The machine door locks with a click, and I tune into the meditative mantra of the drums’ hum. I could watch them spin round for hours, but launderettes give me an excuse to do other things I love, like reading or catching up with my busy podcast feed. There seems to be an unspoken rule that these are not spaces to bring a laptop and catch up with emails. It would seem most vulgar to make a work phone call in a launderette. Much better to relax and stare into space.
Or I can chat with other visitors, because launderettes are quasi-social spaces. Britain has never been good on communal venues that aren’t pubs. Cafés are full of laptops, ice cream parlours aren’t designed for conversations with strangers. Without launderettes, we’d have to resort to saunas or the small talk of the post office queue or the bus stop. But here, we can chat if we want to. I’ve heard many a life story between rinse and spin. For some visitors, especially older people or those living alone, a trip to the laundrette is a vital source of social interaction.
They’re egalitarian environments, attracting everyone from newly arrived immigrants who may not have access to machines or even hot water, to busy professional couples who are time-poor and prefer to have a service wash than tackle it at home. Tourists and backpackers love them. Some are open 24 hours – a godsend for shift workers.
They’re also melting pots. I once eavesdropped on a conversation in a launderette in Windsor which illustrated this. A lady of operatic poshness was chatting cheerfully to a resolutely un-posh woman.
‘May I ask where you’re from?’ the posh one asked. ‘I mean … I’m presuming you’re from Slough?’
It could have been an awkward or even confrontational moment, but the un-posh woman confirmed happily that she was indeed from Slough – and on they chatted. The steam had ironed out the hierarchy.
When friends invite me to stay with them, they seduce me with tales of their local launderette, and when my partner returned from a trip to India, the first experience he told me about was his visit to the world’s biggest laundry, where thousands of workers wash, bleach, dry, press, bundle, and dispatch garments across Mumbai. “It was very you,” he said – a compliment of the highest order.
Closer to home, many of them have retained their old look, with their marble-effect wall coverings, pastel colours, plastic chairs and simple benches, lending a retro, aesthetic appeal to neighbourhoods that are becoming increasingly unrecognisable with their flat white cafés and identikit Turkish barbers.
Some launderettes have charmingly punny names: Lord of the Rinse, Soapranos, Iron Maiden, All Washed Up. My nearest is called Bubbles, which makes it sound like the friend it has been. But there are now fewer than 3,000 of these friends left in Britain – down from 12,500 in the early 1980s. This is mainly because nearly 97 per cent of households own a washing machine, compared to 65 per cent in the 1980s.

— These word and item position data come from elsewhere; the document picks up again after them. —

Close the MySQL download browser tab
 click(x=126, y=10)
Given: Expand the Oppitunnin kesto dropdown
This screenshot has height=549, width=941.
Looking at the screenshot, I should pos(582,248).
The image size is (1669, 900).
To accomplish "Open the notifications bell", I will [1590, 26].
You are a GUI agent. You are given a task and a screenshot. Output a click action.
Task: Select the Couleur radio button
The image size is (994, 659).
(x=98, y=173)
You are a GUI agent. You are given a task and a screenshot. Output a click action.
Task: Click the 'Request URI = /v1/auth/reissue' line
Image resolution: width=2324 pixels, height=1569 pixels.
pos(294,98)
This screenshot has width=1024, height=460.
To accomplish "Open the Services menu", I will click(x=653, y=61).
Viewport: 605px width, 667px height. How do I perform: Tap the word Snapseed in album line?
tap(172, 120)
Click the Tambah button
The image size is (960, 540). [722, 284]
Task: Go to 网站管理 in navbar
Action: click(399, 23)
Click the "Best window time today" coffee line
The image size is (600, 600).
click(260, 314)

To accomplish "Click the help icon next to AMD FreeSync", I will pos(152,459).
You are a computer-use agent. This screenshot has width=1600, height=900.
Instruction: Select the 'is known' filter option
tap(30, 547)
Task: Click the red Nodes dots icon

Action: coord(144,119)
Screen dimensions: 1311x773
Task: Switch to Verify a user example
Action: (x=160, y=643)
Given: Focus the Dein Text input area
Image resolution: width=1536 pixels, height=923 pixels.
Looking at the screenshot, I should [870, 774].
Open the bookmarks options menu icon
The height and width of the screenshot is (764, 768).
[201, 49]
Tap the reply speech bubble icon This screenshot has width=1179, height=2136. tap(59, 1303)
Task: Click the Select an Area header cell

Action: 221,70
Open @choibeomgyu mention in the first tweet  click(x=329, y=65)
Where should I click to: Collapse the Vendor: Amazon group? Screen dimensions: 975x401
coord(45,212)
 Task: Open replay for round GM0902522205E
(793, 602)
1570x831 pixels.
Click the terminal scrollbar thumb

Efficiency has migrated inward; community has ebbed away.
That sparsity of launderettes means even a fan like me has had to leave them behind because our nearest one is distant and inaccessible. But when our machine breaks, or when the laundry pile threatens geological proportion, I return.
And there it is: unchanged, unembarrassed, still revolving. It’s just as I remembered it. I arrive with cold, dirty clothes and leave with warm, clean clothes. A simple, enjoyable task with a guarantee of satisfaction. Good Lord, if only all life could be like the launderette.